What this says to me is that we stand between two spiritual realities and express one or the other in actual, tangible, physical ways. This is the age-old (I think the oldest) Doctrine of the Two Ways. There is the way of light and the way of darkness; the way of life and the way of death; the way of goodness and the way of evil; the way of the spirit and the way of the flesh. The way of… Well, you could extend the description of the ways into the far distant future, but you get the idea.
There is, in every moment, the possibility of godliness, holiness, rightness, and the like, and there is the possibility of littleness, meanness, spitefulness, vindictiveness, self-centered-ness, my-way-only-ness, and the like. And, those possibilities break into the moment, become actualized in the moment, through us, through our decisions and choices, through our way in the world.
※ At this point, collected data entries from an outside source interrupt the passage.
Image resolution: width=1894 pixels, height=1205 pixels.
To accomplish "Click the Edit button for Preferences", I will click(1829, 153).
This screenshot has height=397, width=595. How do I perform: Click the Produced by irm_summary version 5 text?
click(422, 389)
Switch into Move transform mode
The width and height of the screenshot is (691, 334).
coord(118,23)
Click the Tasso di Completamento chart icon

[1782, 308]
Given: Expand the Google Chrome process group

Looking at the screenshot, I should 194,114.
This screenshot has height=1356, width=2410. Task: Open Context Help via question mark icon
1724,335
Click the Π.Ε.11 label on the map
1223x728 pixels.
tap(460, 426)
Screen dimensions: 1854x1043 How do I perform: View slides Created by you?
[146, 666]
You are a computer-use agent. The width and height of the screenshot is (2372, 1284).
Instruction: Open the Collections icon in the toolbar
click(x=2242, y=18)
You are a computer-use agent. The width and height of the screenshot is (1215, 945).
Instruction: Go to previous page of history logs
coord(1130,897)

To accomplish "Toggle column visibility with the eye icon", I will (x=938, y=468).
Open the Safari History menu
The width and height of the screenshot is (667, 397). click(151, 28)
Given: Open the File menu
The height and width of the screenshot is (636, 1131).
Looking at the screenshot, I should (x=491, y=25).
We act to make God known or to keep God from being known. We are the arbiters of God. What we bind on earth is bound in heaven. What we loose on earth is loosed in heaven. We carry with us the keys to the kingdom, and, indeed, ARE the key to the kingdom.
We are as much of God as some people see. We are as close to God as some people get. We are all that God is in the lives of some. In each moment, we bring to life that which is of God or that which is not of God. In each moment, the Two Ways open before us, and we act in the service of one or the other. Some moments, of course, are more significant than others. And some peoples’ choices carry more weight than others. But, there aren’t as many “throw away moments” as we might like to think. The little things add up. The cumulative impact of our life on the lives of others over time is considerable. It matters what we do, and how we do it. It is critical that we take care of our own and the place where we are, and all sentient beings, and the environment that impacts all sentient beings. Always. Forever. Amen.